A huge man waddles in carrying a heavy bathtub.

It’s a new house.  The walls are up.  The smell of sawdust is in the air.  And it’s time to install the bathtub.

The man sets it down in the only place it can go, touching the walls on three sides.  Then he looks down the drain and says, “Uh oh.”

Uh oh.  That is something you never want to hear.  You don’t want to hear it from your dentist.  You don’t want to hear it from your potty-training toddler.  And you sure don’t want to hear it from your plumber.

What happened was, he set the bathtub down, looked down the drain hole, and what did he see?  He should have seen nothing but a black hole, but instead he saw the floor.  No hole.  No drain.

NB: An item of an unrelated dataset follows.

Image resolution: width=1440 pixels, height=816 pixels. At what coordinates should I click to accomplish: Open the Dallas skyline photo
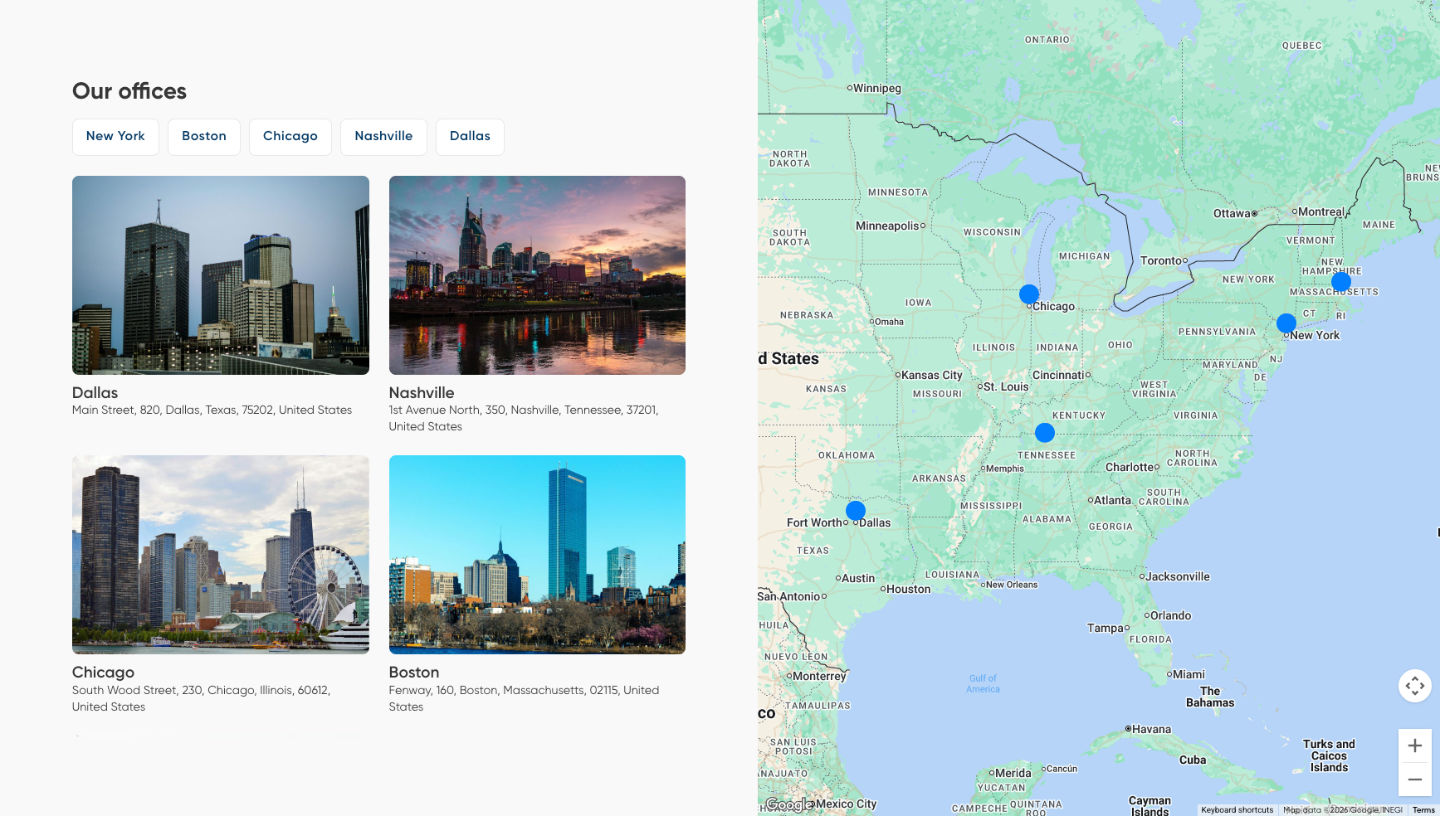[220, 275]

What he didn’t know was that a few weeks earlier, when his assistant was installing the tub drain pipe, he didn’t follow the blueprint.  He installed the drain where he THOUGHT it should go.  He followed his gut, not the blueprint.

That’s a disaster, right?

But we do that daily with the blueprint of life.

What is the blueprint of life?

Jesus talks about the blueprint of life at the end of the Sermon on the Mount in Matthew chapter seven.  He actually gives us a construction analogy.

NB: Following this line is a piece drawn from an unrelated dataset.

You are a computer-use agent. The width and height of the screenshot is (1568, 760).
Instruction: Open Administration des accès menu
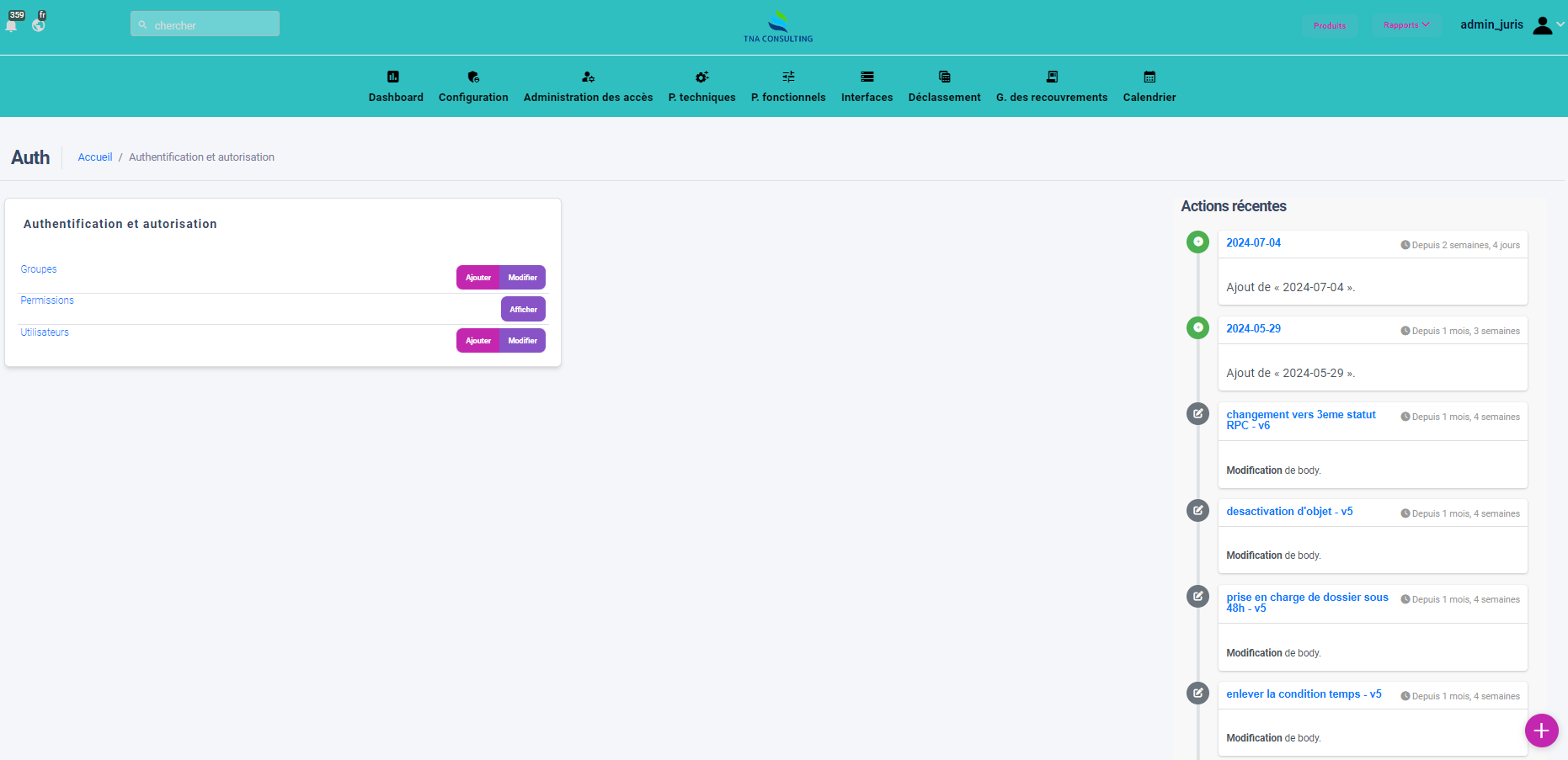pyautogui.click(x=588, y=88)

He said, “Whoever hears these sayings of mine and does them, I will liken him to a wise man who builds his house…”

There’s your construction analogy.  He compares building our life to building a house.  And he compares His teachings to the house’s blueprint.  A blueprint tells you how to build a house, and God’s word tells you how to build your life.

A blueprint is drawn up by an architect.  The architect is the designer.  

In life we have an architect with a capital A.  It’s the Lord God Almighty, creator of heaven and earth.  And we have a blueprint with a capital B.  It’s the Word of God, the Scriptures, the Bible.

But we often don’t treat the Bible like a blueprint.  We treat it like an optional book of wisdom that we don’t really have to pay all that much attention to.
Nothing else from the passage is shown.